Tests for HWE were performed for each SNP separately among case patients and control subjects with the use of Fisher's exact test. The EIGENSTRAT computer program was used to examine the potential effect of population substructure and to obtain principal components (eigens) based on genotyped data.¹⁴ The IMPUTE computer program was used for inferring the genotypes of SNPs (e.g., SNPs catalogued in Hapmap phase II CHB [Han Chinese in Beijing] population release no. 24) in the genome that were not directly genotyped.¹⁵ A posterior probability of >0.90 was applied to call genotypes that were imputed from IMPUTE software. Allele frequency differences between case patients and control subjects were tested for each genotyped and imputed SNP, adjusted for age and the first two eigen vectors, as implemented in PLINK.¹⁶ Regional plots were generated with the computer program LocusZoom.¹⁷ We used the Haploview software (version 4.1) to infer the LD structure in the vicinity of the susceptibility loci.¹⁸

In stage I, genotype frequencies of SNPs in the genome were compared between 802 NOA cases and 1,863 control subjects. An allelic test adjusted for age and the first principal component (eigen) of a population stratification analysis (Figure 1) showed that multiple SNPs in the genome were significantly associated with NOA risk, at p < 9.99 × 10⁻⁵ (Figure 2). Considering that some of these SNPs were in LD, we performed a CLUMP analysis to identify independent associations, using an r² of 0.5 as a cutoff for LD among SNPs. This analysis revealed 37 regions in the genome that were associated with NOA risk (Table S1 available online). We then selected the most significant SNP in each of these 37 regions for confirmation in an additional 818 NOA cases and 1,755 controls from northern China (stage II). Among 32 successfully genotyped SNPs, four (rs498422, rs2076531, rs3129878, and rs7192, all at 6p22) were confirmed to be associated with NOA risk, at p < 0.001. This p value cutoff was chosen to guard against inflated type I error due to 32 tests (≤5% type I error).
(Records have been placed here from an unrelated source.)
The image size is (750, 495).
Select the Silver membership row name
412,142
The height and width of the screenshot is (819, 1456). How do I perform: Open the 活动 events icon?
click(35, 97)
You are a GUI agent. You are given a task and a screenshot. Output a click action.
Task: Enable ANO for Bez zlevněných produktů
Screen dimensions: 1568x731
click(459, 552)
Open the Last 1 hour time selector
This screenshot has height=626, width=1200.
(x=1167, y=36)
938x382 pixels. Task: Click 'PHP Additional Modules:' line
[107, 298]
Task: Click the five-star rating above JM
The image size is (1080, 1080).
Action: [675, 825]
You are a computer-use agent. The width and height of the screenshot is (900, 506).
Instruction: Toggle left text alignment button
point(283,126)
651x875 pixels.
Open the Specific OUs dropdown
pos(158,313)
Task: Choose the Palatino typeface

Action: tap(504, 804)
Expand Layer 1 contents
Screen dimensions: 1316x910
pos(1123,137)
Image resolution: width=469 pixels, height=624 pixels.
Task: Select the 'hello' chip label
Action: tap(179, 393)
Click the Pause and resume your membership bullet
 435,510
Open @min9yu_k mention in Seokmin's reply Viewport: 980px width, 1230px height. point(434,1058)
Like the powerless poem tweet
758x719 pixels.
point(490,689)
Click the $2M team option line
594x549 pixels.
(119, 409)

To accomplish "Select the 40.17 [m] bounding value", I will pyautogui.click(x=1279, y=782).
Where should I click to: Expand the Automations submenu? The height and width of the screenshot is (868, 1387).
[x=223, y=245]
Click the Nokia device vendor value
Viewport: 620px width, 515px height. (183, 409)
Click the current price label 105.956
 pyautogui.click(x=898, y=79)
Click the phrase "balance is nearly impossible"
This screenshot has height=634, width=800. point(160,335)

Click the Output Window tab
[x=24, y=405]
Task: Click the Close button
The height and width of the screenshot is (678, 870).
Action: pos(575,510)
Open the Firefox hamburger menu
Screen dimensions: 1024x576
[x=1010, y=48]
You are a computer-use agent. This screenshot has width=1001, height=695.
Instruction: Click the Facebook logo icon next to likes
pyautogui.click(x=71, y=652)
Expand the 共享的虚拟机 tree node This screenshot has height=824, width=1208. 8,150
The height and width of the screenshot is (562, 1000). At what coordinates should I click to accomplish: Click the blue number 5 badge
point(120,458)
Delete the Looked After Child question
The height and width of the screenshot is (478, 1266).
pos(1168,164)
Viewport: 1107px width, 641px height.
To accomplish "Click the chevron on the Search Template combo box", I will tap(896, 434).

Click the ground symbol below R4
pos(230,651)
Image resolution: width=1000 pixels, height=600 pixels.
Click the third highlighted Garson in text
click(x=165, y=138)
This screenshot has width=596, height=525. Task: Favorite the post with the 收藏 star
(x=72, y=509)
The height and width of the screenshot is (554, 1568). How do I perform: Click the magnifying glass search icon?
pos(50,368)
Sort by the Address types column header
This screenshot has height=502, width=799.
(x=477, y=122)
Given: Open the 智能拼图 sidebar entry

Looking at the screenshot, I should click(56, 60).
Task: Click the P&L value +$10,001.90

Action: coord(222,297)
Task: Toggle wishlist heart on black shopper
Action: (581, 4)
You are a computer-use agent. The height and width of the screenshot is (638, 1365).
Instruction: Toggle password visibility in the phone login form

As a further confirmation, we compared the allele frequencies of these four SNPs in an additional 606 NOA cases and 958 subjects without NOA from central and southern China (stage III). The NOA risk-associated alleles of these SNPs were consistently higher in NOA cases than in controls in this stage; however, the evidence of association for those four SNPs was marginally significant (p ranged from 0.02 to 0.07, Table 1). Finally, to assess the overall evidence for association between the SNPs and NOA risk, we performed a combined allelic test for the three stages based on a logistic regression analysis, adjusted for age and stage information. The combined p value ranged from 2.43 × 10⁻¹² to 3.70 × 10⁻¹⁶ for these four SNPs (Table 1), each exceeding a genome-wide significance level of 5 × 10⁻⁸.

Figure 1.

Quantile-Quantile Plots

The quantile-quantile plot of observed versus expected test statistics was adjusted for age and first eigen (χ² test).

Figure 2.

Manhattan Plot of Genome-wide Association Analyses for Nonobstrusive Azoospermia

The x axis shows chromosomal positions. The y axis shows –log10 p values from allelic tests adjusted for age and first principal component from a population stratification analysis. The horizontal dashed line indicates the preset threshold of p = 1 × 10⁻⁵. The horizontal solid line indicates the preset threshold of genome-wide significance: p = 5 × 10⁻⁸.

Table 1.

GWAS, Case-Control Replication Study, and Metaanalysis Results for Significant SNPs

Independencea	Alleleb	Stage	Case	Ctrl	ORc	p Valuec	HWEd	Statuse	Qf	I2f	ORg	p Valueg	ORh	p Valueh
Chromosome 6, rs498422
Yes	G/T	GWAS	0.20	0.13	1.81	1.53 × 10−11	0.36	G/I	0.006	80.12	1.42	2.43 × 10−12	1.44	1.8 × 10−3
		replication 1	0.17	0.13	1.37	1.46 × 10−4
		replication 2	0.16	0.14	1.21	0.068
Chromosome 6, rs2076531
No	G/A	GWAS	0.11	0.06	2.03	1.49 × 10−9	0.67	I/G	0.04	67.84	1.61	6.60 × 10−13	1.60	1.4 × 10−4
		replication 1	0.10	0.07	1.42	9.75 × 10−4
		replication 2	0.08	0.06	1.40	0.018
Chromosome 6, rs3129878
Yes	C/A	GWAS	0.40	0.29	1.63	1.03 × 10−12	0.74	G/G	0.005	81.07	1.37	3.70 × 10−16	1.36	9.0 × 10−4
		replication 1	0.36	0.30	1.32	1.48 × 10−5
		replication 2	0.32	0.28	1.17	0.051
Chromosome 6, rs7192
No	T/G	GWAS	0.32	0.26	1.42	1.02 × 10−6	0.58	G/I	0.19	39.42	1.28	1.10 × 10−9	1.29	2.9 × 10−6
		replication 1	0.32	0.27	1.26	3.70 × 10−4
		replication 2	0.29	0.26	1.17	0.050

Ctrl, control; OR, odds ratio; HWE, Hardy-Weinberg equilibrium.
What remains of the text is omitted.